Da alcuni anni ad oggi è entrato a far parte della tecnologia panaria il freddo. Dai risultati finora osservati si ha ragione di pensare che l’impiego di questa tecnica si diffonderà nel sistema di panificazione futura, sia per le limitazioni del lavoro notturno, sia per la reale praticità e validità del sistema che potrà modificare radicalmente il modo di fare il pane.

Al momento dell’acquisto di un impianto programmabile occorre dedicare attenzione al sistema di umidificazione. Creare un impasto adatto all’impianto e congelarlo non è un problema, mentre diventa un problema portare un impasto da -20° C a +30°C senza creare danni.

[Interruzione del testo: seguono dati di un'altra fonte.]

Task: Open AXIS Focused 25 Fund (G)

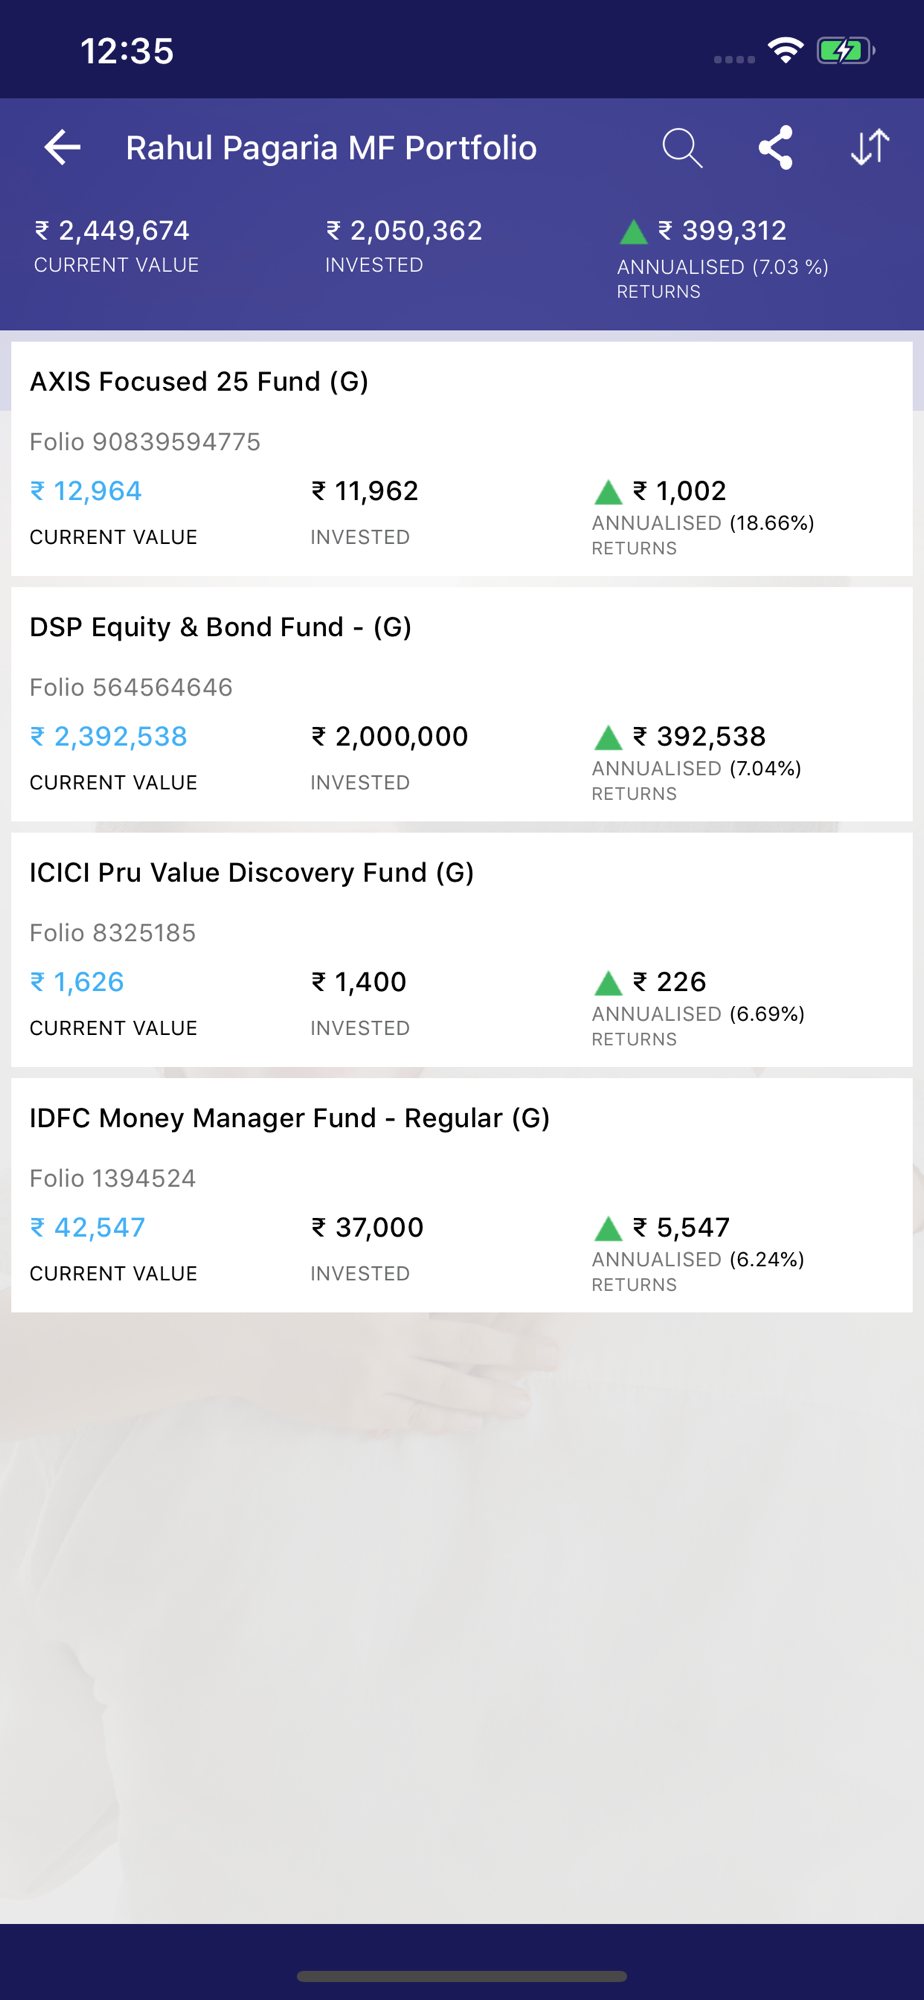Action: 199,382
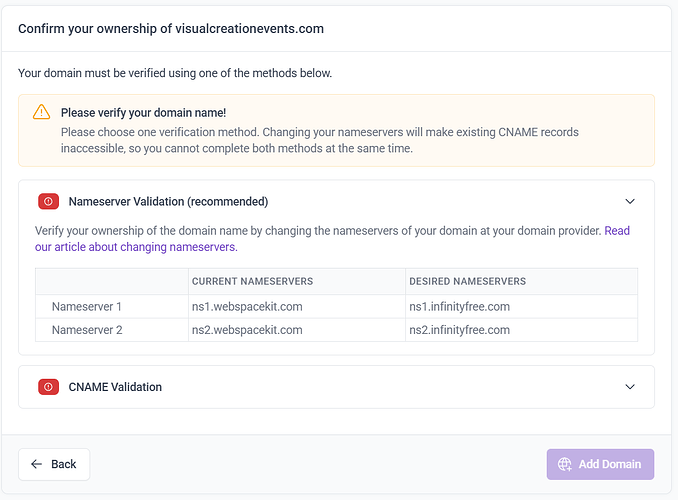
Task: Click the left arrow icon in Back button
Action: pos(37,464)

In questo arco di tempo si ha una forte formazione di condensa sulla superficie della pasta e se l’impasto non dispone di un buon sistema di regolazione dell’umidità dell’aria interna, si potranno avere problemi simili a quelli che accadono nelle celle di lievitazione troppo sature di vapore, cioè un indebolimento e sfibramento della pasta.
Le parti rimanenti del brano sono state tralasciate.